Provided data =
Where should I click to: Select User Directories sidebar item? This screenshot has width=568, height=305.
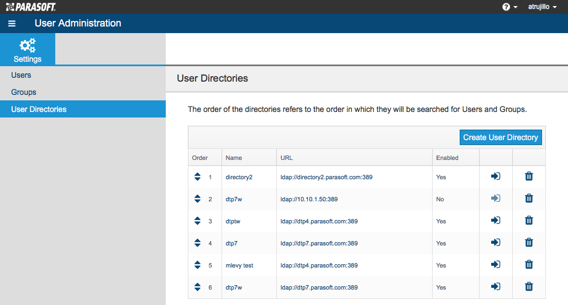[x=82, y=109]
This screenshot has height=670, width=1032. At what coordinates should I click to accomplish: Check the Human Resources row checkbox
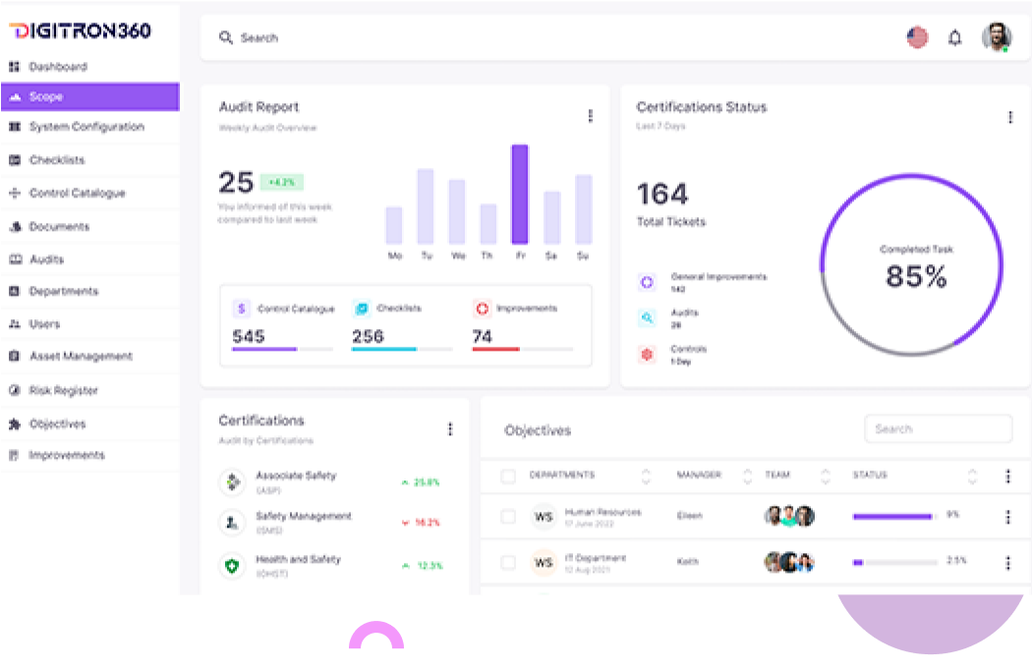508,517
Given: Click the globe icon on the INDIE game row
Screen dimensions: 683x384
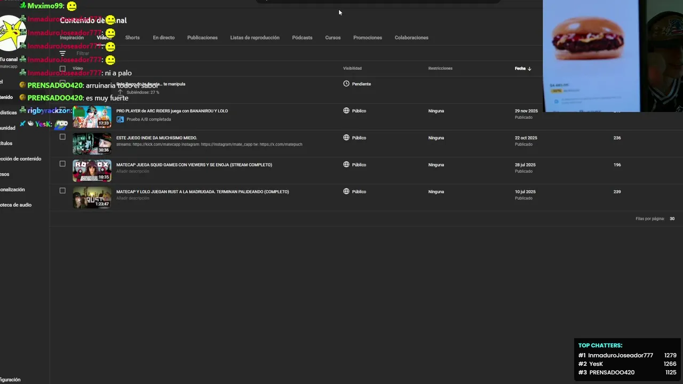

Exercise details = The records above need to be copied exactly, though not their pictures.

Worked solution =
Where should I click to: Select User Directories sidebar item? This screenshot has width=568, height=305.
[x=82, y=109]
This screenshot has height=670, width=1032. At what coordinates should I click to accomplish: Check the Human Resources row checkbox
508,517
Given: Click the globe icon on the INDIE game row
Screen dimensions: 683x384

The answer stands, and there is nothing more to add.